DO break up long periods of sitting with corrective stretches – long periods of sitting cause the majority of flexibility issues that most people have. It places your hip flexors and hamstrings in a shortened position for hours at a time. Try and stretch your hamstrings and hip flexors several times a day to break up long periods of sitting. Your posture and your lower back will thank you for it!
DO follow a stretching routine – in the same way, you should follow a routine in the gym, you should follow a stretching routine too. Having a routine ensures you that you don't miss out any important muscles. If you design your own stretching routine, put your stretches in a logical order so that one exercise links to the next. For example, work up or down your body, or do standing stretches followed by seated stretches followed by lying stretches.
DON'T force or hurry a stretch – when it comes to stretching, more haste means less speed. Your muscles will resist if you try and stretch them too hard or too fast. You may also injure yourself. Calm your mind, move slowly, and ease gradually into each stretch. Picture your muscles relaxing and lengthening.
DON'T hold your breath when stretching – holding your breath creates tension throughout your body and also increases your blood pressure. It's very easy to focus so much on whatever stretch you are doing that you forget to breathe. Breathe slowly, deeply, and evenly to maximise relaxation and get more from your stretching.
DON'T stretch beyond your comfort point – no pain, no gain is a common gym slogan, and you need to be prepared to work hard when you lift weights or do cardio. However, stretching beyond your comfort point is not a good idea. If your limbs shake or you feel pain or burning in the muscle you are working on, you have probably stretched it too far or too fast, increasing your risk of injury. Ease off if you feel any discomfort in the muscle you are stretching.

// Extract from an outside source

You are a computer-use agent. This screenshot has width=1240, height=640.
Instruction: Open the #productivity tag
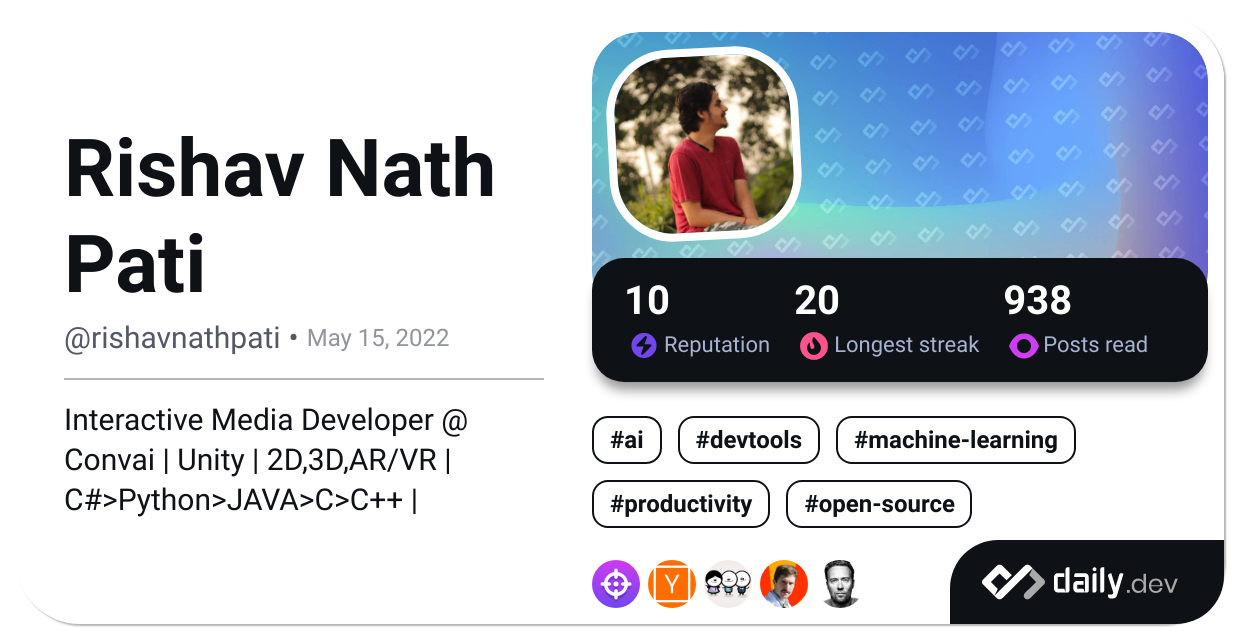coord(681,504)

DON'T forget about the position of the rest of your body while you stretch – you'll get better results from your stretches if you maintain good posture and don't put the rest of your body into an unnatural or uncomfortable position. Don't focus so much on the muscle you are stretching that you forget about the rest of your body. You may end up undoing the benefit of many stretches if you do, e.g., rounding your lower back while stretching your hamstrings.
DON'T feel you have to stretch all your muscles the same way for the same duration – flexibility can vary from one muscle group to another, and even from left to right. Adapt your stretching to reflect your personal needs so that you get the best possible results in the least amount of time. Mix and match stretching methods to reflect your requirements, spending more time on tight muscles and less time on those that are already adequately flexible.
DON'T bounce while you stretch – unless you are doing ballistic stretches, it is not a good idea to bounce when you stretch. Bouncing will trigger the inverse stretch reflex which makes your muscles contract and shorten rather than relax.
Cardio and strength training are undeniably important, but so too is stretching. In fact, if you want to keep on exercising for many years to come, stretching is arguably the most important thing you need to include in your workouts. Tight muscles can have a big impact on how you look, feel, and move – and none of those effects are good!
The good news is that stretching is easy and doesn't require any special equipment. It's the sort of thing you can do while watching TV or any other time you have a few minutes to spare. At the very least, you should break up long periods of sitting by stretching your hip flexors and hamstrings.
Time spent stretching is time well spent. You might not notice any benefits initially, but in a couple of weeks, you'll start to see and feel how regular stretching can have a positive impact on your posture and exercise performance.